> [What is being asked]: Rewrite the material from its start through the line containing "will (x=95, y=44).", putting "Name ID type" in place of "Name ID format" and leaving everything else unchanged.

______________________________

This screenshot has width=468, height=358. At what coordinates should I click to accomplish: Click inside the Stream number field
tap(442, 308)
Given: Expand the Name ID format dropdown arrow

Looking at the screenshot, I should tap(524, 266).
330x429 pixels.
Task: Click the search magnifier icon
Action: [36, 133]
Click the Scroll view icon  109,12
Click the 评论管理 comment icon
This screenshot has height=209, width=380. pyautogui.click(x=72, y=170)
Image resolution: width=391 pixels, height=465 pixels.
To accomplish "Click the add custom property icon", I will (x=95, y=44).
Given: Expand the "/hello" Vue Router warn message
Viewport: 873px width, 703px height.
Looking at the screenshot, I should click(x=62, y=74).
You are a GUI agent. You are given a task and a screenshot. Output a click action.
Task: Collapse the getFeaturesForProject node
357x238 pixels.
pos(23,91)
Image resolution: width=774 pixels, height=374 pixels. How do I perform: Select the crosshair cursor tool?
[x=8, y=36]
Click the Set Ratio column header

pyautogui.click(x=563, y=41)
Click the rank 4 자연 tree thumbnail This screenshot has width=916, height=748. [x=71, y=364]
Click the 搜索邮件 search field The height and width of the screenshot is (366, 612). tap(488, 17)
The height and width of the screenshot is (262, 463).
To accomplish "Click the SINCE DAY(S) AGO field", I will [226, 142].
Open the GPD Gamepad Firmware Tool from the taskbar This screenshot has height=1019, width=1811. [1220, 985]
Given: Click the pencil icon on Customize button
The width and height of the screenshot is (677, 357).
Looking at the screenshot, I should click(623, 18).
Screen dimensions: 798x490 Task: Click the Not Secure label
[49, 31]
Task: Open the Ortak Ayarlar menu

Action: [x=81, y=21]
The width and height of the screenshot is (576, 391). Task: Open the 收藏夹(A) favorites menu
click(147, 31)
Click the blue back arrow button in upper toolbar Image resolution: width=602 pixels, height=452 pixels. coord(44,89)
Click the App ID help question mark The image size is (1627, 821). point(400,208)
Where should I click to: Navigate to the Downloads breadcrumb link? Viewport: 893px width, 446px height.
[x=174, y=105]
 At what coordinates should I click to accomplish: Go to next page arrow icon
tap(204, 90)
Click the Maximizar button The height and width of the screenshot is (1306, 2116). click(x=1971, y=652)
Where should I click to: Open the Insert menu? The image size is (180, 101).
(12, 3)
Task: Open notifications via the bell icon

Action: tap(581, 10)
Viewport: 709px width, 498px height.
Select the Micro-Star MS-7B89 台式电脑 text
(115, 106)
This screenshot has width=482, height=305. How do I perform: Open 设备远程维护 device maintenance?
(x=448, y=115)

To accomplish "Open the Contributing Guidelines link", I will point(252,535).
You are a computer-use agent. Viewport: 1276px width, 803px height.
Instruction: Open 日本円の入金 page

______________________________

> [Reply to the task]:
This screenshot has width=468, height=358. At what coordinates should I click to accomplish: Click inside the Stream number field
tap(442, 308)
Given: Expand the Name ID type dropdown arrow

Looking at the screenshot, I should tap(524, 266).
330x429 pixels.
Task: Click the search magnifier icon
Action: [36, 133]
Click the Scroll view icon  109,12
Click the 评论管理 comment icon
This screenshot has height=209, width=380. pyautogui.click(x=72, y=170)
Image resolution: width=391 pixels, height=465 pixels.
To accomplish "Click the add custom property icon", I will (x=95, y=44).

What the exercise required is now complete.